When It Comes to Frizzled-Mediated Developmental Pathways, Location Matters

When It Comes to Frizzled-Mediated Developmental Pathways, Location Matters

  • Published: July 13, 2004
  • DOI: 10.1371/journal.pbio.0020205

The process of morphogenesis has long inspired the wonder and imagination of those who study it. And until the advent of adequate microscopy and lab techniques in the early 19th century, theories based more on imagination—like preformation, which held that sperm harbored fully formed, tiny beings—than observation persisted. But observationally based embryology, it turned out, revealed a notion even more fantastic: the complex higher-order architecture of tissues and organs emerges from a single cell.

Patterns and structures arise largely through cell-to-cell signaling, directed by signaling molecules (ligands) and their receptor targets. These signaling pathways control key developmental processes like cell proliferation and orientation (also called polarity). A relatively small cadre of molecules is enlisted over and over again to initiate an equally limited number of pathways to shape a developing embryo. Though the mechanics and effects of many of these pathways are understood, far less is known about the mechanisms that regulate which pathway is activated. One well-studied family of proteins, called Frizzled (Fz), regulates body symmetry and cell polarity, which, among other things, makes sure the bristles on a fly's wing all point in the same direction. In the fruitfly Drosophila, Fz can activate two distinct developmental pathways: the Wnt/β-catenin pathway and the Fz/planar cell polarity (Fz/PCP) pathway. In the Wnt pathway, a Wnt ligand activates the transmembrane Frizzled receptor, which in turn activates the subcellular Disheveled (Dsh) protein, setting off a signaling cascade that ultimately activates genes involved in cell division. The Fz/PCP pathway affects the orientation of wing bristles and the symmetry of the repeating units (ommatidia) in the fly's compound eye.

Previous studies suggest no clear association between a particular ligand–receptor combination and the downstream pathway, begging the question of how similarly structured receptors can signal through a common protein (Dsh) to activate different signaling pathways. As Jun Wu, Thomas Klein, and Marek Mlodzik report in this issue, it's all a matter of being in the right place at the right time.

Since the same Wnt ligand–Fz receptor combinations can produce different results, the researchers reasoned that signaling specificity might depend on the context and cell type. This notion is supported by evidence that Wnt ligands bind at Fz mainly along the basolateral membrane of developing epithelial cells and that Fz hews to the apical membrane of developing wing epithelia during PCP signaling. (The plasma membrane of epithelial cells contains distinct polar domains—the apical and basolateral domains—with distinct properties.) The researchers investigated whether this location bias affects which pathway is activated by focusing on two members of the Fz family: Fz1 and Fz2. Either can activate the Wnt pathway, but only Fz1 is involved in the Fz/PCP pathway. Wu et al. first confirmed that the proteins congregated in distinct subcellular regions of developing wing epithelial cells.

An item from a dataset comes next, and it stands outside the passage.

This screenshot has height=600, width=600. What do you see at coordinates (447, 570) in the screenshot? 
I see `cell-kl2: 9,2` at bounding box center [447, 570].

Then they looked for sequences or domains in the proteins that might account for their location preferences by creating Fz1/Fz2 hybrids made of various combinations of three different Fz domains. (One was the ligand-binding domain, the second the transmembrane domain, and the third the cytoplasmic “tail.”) All the hybrids with a Fz1 tail localized along the apical membrane while those with a Fz2 tail preferred the basolateral membrane, indicating that the tail domain of a receptor controls its location.

The team went on to correlate apical Fz with higher levels of Fz/PCP signaling, based in part on observations that wing hairs point away from areas of Fz expression, a result associated with PCP signaling. They also showed that increased Fz activity in apical regions results in wing notches and missing bristles—traits associated with reduced Wnt signaling—indicating that apical Fz expression interferes with Wnt/β-catenin signaling. That Fz receptors can elicit distinct responses depending on their subcellular location helps explain how so few molecules can juggle so many tasks, including the miraculous feat of building an organism.